Now for PDA 2012. A hash tag was declared (#pda12) and about 2 dozen active tweeters were off and running. We had dialogues during the conference, helped answer each others’ questions, commented on speakers’ major conclusions, and generally kept those that couldn’t attend the conference in person abreast of the goings-on. Combine that with real-time blogging of the meeting, and you had a recipe for being connected whether you were sitting in a pew at the Internet Archive or not. Links were tweeted to newly-posted slides, and generally there was a buzz about the conference.

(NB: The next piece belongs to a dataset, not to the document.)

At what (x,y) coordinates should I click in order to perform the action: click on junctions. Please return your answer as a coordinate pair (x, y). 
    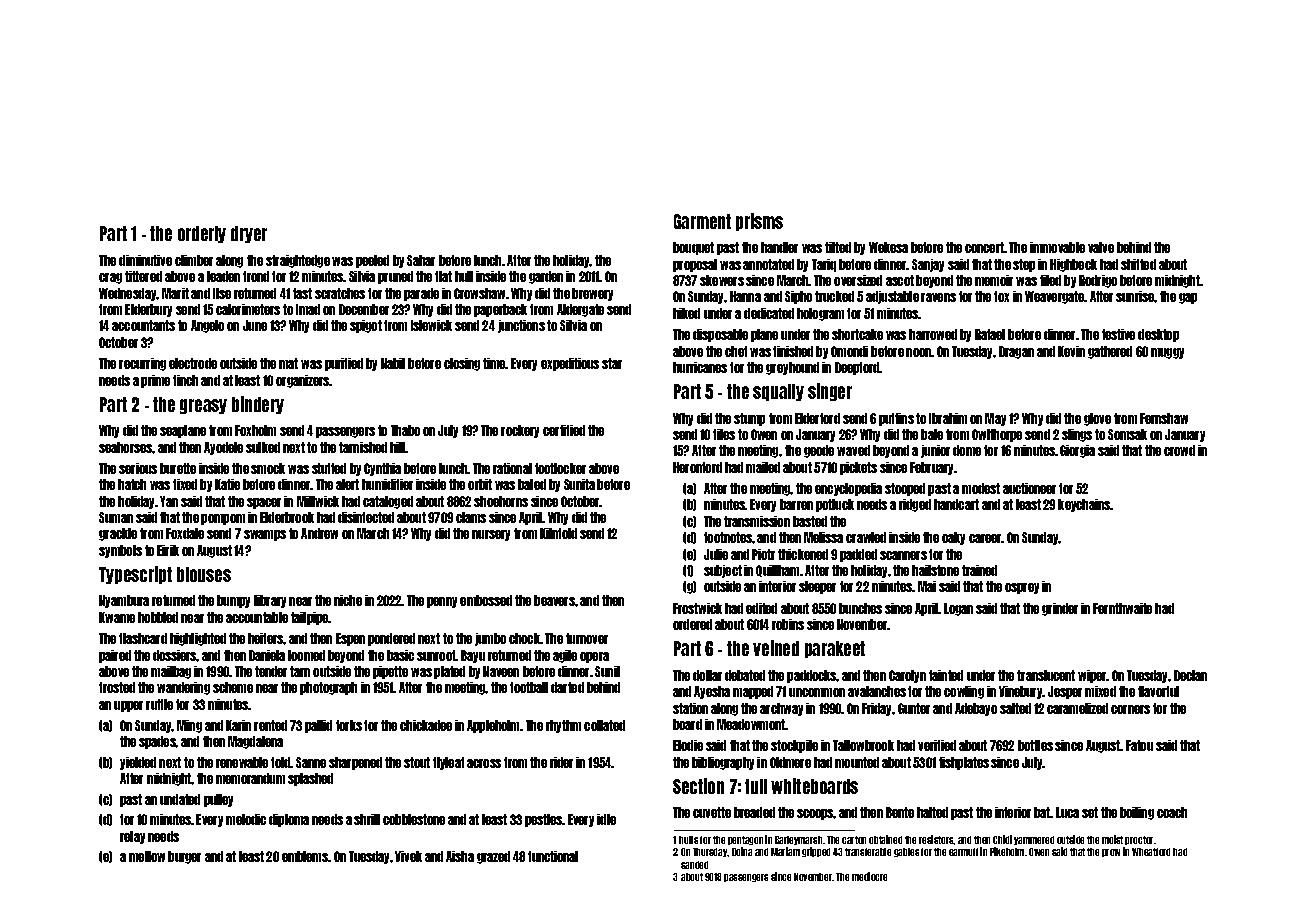
    Looking at the image, I should click on (521, 326).
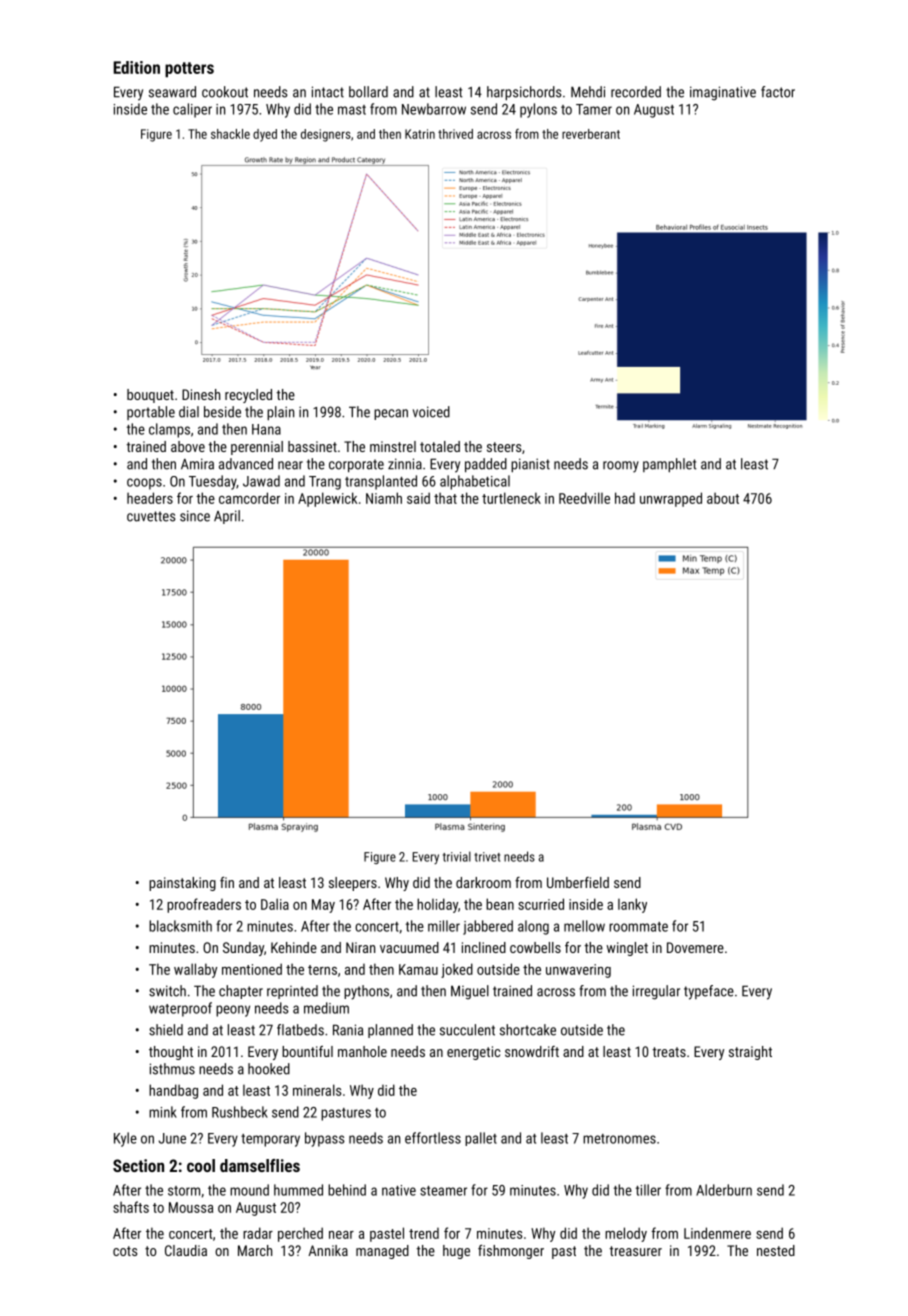 The image size is (908, 1316). What do you see at coordinates (258, 1233) in the page?
I see `radar` at bounding box center [258, 1233].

So listen up, OS 2012 attendees: You are being left in the dust by other scientists who have embraced social media. I know what you are thinking: “I don’t have time to do all of that stuff!” One of the conference tweets says it best:
More information…
Read this great post from Scientific American on Social Media for Scientists
COMPASS: Communication partnership for science and the sea. I attended a COMPASS workshop two years ago at NCEAS and was swayed by the lovely Liz Neeley that social media was not only worth my time, but it could advance my career (read “Highly tweeted articles were 11x more likely to be cited” from The Atlantic).
Generally all of the resources on the Social Media For Scientists wikispace
Social Media for Scientists Recap from American Fisheries Society blog
As for how social media relates to the DCXL project, isn’t it obvious? I’ve been collecting feedback straight from potential DCXL users using social media. Because I have tapped into these networks, the DCXL project’s outcomes are likely to be useful for a large contingent of our target audience.

Archiving Your Life: PDA 2012 Meeting
I’m currently sitting in a church. No, I’m not being disrespectful and blogging while at church. Technically, I’m in a former church, in the Richmond District of San Francisco. The Internet Archive bought an old church and turned it into an amazing space for their operation, as well as for meetings like the 2012 Personal Digital Archiving Meeting I’m currently attending.
I wasn’t sure what “personal digital archiving” meant, exactly, before I heard about this conference. It turns out the concept is very familiar to me. It’s basically thinking about how to preserve your life’s digital content – photos, emails, writings, files, scanned images, etc. etc. The concept of archiving personal materials is a very hot topic right now. Think about Facebook, Storify, iCloud, WordPress, and Flickr, to name a few. As a scientist, I actually think my of my data as personal digital files: they represent a very long period of my life, after all. So I’m at this meeting talking a bit about DCXL, and also learning a lot about some amazing new stuff. Here’s a few interesting tidbits:
Cowbird: This is a place to tell stories, rather than just archive their lives. According to the founder (who is attending this conference), Cowbird is about the experience of life, as opposed to merely curating life. For an amazing, moving example of how Cowbird works, check this out: First Love
The Brain: Very cool, free software that helps you organize links, definitions, notes, etc. The idea is that it works just like your brain: it makes connections and creates networks to provide meaning to each link. Play with it a bit and you will be hooked.
Pinboard: Technically, I already knew about Pinboard. But the founder of the bookmarking system gave a great talk, so I’m including it here. Pinboard has been described as how the bookmarking service Delicious used to work, before it stopped working well. For a very small fee (~$10) you can store your bookmarks, tag them, and even save copies of the web pages as they were when you viewed them- this comes in particularly handy if you use a website for research and it might mysteriously disappear without warning. My favorite thing about Pinboard is it isn’t mucked up with ads and other visual distractions.